=== Work task ===
For the material that follows, return exactly the lines from the one with "January 2020 (37, 1913)" through the one with "July 2023 (34, 1677)", both ends included.

Available data Start Marker

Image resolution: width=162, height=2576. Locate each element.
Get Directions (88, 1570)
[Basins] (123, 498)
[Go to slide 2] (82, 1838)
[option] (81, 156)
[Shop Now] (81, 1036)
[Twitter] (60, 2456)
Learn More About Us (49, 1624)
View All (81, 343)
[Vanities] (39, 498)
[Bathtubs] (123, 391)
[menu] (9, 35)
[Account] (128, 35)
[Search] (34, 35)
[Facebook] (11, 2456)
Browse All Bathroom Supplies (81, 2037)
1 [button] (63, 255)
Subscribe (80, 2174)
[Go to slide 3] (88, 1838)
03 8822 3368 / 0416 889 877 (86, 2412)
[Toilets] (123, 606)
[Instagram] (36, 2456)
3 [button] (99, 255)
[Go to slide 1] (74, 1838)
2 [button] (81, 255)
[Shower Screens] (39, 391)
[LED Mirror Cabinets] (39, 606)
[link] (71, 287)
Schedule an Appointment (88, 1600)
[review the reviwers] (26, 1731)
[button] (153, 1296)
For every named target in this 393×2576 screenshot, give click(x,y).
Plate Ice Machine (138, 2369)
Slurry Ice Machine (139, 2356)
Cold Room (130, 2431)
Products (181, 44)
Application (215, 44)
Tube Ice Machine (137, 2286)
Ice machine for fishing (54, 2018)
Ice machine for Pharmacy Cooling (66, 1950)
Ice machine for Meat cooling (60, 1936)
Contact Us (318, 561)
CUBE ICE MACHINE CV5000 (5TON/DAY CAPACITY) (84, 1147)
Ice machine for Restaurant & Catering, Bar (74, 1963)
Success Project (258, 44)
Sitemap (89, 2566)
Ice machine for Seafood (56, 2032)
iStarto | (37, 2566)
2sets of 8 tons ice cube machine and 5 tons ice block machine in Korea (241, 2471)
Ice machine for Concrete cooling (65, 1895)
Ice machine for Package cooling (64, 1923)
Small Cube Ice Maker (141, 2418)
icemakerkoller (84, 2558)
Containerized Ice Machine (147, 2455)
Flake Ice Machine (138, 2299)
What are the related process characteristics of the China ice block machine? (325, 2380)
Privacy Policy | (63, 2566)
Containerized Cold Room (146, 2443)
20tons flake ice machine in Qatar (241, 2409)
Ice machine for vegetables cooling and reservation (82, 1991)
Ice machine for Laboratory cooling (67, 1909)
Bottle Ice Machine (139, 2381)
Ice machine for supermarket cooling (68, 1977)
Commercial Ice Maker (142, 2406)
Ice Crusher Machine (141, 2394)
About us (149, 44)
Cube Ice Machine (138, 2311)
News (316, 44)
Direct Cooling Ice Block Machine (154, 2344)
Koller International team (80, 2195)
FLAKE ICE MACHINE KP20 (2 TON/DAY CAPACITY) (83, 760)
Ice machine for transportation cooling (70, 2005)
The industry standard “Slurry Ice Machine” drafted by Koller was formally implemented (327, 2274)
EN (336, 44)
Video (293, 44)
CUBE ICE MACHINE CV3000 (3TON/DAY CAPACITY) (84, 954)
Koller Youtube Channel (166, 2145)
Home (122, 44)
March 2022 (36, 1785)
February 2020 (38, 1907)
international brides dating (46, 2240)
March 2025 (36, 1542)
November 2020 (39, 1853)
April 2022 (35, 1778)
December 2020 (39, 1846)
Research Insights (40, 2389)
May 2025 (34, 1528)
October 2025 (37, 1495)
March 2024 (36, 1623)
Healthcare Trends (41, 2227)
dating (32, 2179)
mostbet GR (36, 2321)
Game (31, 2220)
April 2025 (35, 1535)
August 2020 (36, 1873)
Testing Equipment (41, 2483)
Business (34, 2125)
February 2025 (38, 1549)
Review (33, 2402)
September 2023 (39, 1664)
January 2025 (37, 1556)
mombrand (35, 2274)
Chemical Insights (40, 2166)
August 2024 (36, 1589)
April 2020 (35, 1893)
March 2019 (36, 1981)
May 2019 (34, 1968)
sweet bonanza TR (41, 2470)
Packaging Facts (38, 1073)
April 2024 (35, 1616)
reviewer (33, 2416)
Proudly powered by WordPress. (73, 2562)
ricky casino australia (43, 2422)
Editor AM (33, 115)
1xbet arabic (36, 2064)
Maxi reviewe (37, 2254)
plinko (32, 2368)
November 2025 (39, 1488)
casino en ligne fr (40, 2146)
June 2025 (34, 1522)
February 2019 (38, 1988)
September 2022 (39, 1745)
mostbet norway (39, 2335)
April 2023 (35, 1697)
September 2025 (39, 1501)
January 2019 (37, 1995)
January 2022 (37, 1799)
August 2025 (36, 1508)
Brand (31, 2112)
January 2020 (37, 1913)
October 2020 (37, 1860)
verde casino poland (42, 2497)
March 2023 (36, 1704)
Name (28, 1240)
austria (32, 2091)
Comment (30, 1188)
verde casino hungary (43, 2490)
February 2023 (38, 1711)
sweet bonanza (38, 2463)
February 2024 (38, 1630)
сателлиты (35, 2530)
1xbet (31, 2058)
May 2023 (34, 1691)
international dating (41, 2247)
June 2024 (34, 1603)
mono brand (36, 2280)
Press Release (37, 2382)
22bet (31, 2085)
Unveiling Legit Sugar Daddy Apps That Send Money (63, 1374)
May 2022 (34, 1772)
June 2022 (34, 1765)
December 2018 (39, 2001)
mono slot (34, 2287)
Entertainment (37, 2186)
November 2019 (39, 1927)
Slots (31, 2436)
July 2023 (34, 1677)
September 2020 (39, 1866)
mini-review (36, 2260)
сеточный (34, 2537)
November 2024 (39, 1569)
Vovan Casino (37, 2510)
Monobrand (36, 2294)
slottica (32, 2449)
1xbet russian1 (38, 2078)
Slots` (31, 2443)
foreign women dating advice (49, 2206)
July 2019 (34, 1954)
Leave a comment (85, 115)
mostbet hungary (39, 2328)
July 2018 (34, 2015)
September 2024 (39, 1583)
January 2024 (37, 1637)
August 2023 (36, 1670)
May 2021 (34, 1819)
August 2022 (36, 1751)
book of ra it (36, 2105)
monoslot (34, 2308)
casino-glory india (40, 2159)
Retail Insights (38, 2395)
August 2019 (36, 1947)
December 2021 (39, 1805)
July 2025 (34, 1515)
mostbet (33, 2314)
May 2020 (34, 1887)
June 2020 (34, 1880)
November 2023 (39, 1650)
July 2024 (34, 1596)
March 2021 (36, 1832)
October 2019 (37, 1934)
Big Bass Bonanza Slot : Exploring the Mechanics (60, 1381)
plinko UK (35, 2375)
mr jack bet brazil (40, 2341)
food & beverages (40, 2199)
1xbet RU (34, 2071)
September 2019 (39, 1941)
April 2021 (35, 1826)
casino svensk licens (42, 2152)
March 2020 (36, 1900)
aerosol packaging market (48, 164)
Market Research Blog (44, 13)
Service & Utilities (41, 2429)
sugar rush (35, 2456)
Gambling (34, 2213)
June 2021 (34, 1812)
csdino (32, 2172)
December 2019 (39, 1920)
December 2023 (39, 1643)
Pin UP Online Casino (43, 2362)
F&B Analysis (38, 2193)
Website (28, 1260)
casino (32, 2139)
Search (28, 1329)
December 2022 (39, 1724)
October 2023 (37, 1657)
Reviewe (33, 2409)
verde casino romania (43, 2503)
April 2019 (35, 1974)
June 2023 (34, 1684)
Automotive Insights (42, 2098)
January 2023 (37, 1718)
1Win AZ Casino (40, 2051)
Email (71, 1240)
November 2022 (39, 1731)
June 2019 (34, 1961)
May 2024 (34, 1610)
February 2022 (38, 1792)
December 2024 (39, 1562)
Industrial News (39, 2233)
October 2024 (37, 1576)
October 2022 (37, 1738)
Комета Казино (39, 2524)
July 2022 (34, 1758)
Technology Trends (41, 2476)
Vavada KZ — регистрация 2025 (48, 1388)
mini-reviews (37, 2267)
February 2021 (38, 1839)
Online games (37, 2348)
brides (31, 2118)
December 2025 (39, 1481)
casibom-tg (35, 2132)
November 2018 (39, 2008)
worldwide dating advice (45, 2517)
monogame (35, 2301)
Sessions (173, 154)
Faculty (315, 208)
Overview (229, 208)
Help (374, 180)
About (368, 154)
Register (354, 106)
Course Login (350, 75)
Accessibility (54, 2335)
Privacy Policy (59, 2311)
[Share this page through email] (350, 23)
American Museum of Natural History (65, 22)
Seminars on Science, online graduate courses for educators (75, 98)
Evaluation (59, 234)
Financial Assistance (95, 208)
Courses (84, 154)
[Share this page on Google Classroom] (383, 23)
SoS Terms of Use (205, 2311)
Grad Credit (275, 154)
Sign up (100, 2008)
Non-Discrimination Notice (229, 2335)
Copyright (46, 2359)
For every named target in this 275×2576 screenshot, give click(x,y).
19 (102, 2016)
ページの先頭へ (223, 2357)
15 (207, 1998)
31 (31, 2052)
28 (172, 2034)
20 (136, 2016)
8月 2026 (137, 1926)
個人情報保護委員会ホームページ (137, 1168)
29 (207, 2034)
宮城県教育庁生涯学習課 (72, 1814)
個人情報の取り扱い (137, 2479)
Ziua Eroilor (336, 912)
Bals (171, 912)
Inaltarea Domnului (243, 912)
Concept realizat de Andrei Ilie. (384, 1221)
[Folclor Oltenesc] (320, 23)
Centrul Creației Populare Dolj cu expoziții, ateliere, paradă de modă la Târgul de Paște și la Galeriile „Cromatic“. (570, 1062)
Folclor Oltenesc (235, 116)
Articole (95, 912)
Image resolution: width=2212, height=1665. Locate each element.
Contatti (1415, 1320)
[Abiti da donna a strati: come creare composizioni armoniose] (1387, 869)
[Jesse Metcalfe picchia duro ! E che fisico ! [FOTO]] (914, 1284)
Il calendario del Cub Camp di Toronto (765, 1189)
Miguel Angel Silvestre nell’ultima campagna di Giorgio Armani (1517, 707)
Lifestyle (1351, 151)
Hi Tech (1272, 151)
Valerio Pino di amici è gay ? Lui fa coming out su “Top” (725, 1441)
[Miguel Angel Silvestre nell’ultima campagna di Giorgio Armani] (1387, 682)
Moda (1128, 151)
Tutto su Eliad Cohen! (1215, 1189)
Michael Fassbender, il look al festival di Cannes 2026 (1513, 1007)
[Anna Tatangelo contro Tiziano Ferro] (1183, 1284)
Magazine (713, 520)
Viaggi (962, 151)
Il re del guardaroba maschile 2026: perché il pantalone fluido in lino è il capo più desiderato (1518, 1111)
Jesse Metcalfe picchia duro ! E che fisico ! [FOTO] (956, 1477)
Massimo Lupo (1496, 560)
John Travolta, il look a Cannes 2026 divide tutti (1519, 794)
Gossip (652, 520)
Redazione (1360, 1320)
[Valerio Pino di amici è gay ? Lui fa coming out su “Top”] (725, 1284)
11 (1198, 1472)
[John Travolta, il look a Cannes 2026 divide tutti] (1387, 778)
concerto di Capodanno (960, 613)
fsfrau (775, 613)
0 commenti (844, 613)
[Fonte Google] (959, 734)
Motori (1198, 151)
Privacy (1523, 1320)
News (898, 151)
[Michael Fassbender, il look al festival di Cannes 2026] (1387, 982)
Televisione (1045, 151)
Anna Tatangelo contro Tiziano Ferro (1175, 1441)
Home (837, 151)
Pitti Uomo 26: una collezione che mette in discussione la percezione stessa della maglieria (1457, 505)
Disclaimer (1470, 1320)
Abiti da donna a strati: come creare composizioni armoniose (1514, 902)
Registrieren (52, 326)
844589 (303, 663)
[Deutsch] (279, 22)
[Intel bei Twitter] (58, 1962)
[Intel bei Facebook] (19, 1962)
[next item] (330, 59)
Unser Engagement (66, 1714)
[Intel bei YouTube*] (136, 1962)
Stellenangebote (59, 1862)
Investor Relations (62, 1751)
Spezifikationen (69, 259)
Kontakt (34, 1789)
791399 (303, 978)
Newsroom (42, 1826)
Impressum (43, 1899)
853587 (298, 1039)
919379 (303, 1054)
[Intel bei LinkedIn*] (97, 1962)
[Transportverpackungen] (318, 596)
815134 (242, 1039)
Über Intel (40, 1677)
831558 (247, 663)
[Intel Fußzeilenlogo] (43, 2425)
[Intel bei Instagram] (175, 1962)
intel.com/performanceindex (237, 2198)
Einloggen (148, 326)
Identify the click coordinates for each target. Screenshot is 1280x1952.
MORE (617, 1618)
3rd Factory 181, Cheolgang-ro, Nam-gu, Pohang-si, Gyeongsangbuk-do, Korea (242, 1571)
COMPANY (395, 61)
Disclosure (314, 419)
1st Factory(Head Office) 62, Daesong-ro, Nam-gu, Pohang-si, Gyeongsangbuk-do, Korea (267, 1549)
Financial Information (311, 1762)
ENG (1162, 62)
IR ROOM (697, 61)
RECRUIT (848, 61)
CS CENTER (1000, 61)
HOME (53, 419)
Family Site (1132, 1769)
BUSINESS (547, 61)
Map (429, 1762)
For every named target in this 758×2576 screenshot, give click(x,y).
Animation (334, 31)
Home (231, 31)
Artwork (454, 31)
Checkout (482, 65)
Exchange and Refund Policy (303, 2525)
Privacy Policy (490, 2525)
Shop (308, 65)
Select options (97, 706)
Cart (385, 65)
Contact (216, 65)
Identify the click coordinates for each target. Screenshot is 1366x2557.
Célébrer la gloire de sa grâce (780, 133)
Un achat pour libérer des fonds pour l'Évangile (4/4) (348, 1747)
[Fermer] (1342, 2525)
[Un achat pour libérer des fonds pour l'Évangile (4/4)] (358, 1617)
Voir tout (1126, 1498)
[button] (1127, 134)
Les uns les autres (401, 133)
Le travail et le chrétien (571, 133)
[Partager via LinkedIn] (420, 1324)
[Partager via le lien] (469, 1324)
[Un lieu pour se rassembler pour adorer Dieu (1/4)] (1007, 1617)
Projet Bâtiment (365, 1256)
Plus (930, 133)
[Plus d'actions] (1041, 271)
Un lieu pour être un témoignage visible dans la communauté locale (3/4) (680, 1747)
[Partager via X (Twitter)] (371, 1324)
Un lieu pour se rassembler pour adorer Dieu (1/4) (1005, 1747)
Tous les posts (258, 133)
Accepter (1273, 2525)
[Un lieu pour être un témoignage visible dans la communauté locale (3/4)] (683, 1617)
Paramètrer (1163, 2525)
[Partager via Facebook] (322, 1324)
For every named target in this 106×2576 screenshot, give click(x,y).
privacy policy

Available data End Marker

=== Exercise result ===
January 2020 (37, 1913)
October 2020 (37, 1860)
verde casino poland (42, 2497)
March 2023 (36, 1704)
Name (28, 1240)
austria (32, 2091)
Comment (30, 1188)
verde casino hungary (43, 2490)
February 2023 (38, 1711)
sweet bonanza (38, 2463)
February 2024 (38, 1630)
сателлиты (35, 2530)
1xbet (31, 2058)
May 2023 (34, 1691)
international dating (41, 2247)
June 2024 (34, 1603)
mono brand (36, 2280)
Press Release (37, 2382)
22bet (31, 2085)
Unveiling Legit Sugar Daddy Apps That Send Money (63, 1374)
May 2022 (34, 1772)
June 2022 (34, 1765)
December 2018 (39, 2001)
mono slot (34, 2287)
Entertainment (37, 2186)
November 2019 (39, 1927)
Slots (31, 2436)
July 2023 (34, 1677)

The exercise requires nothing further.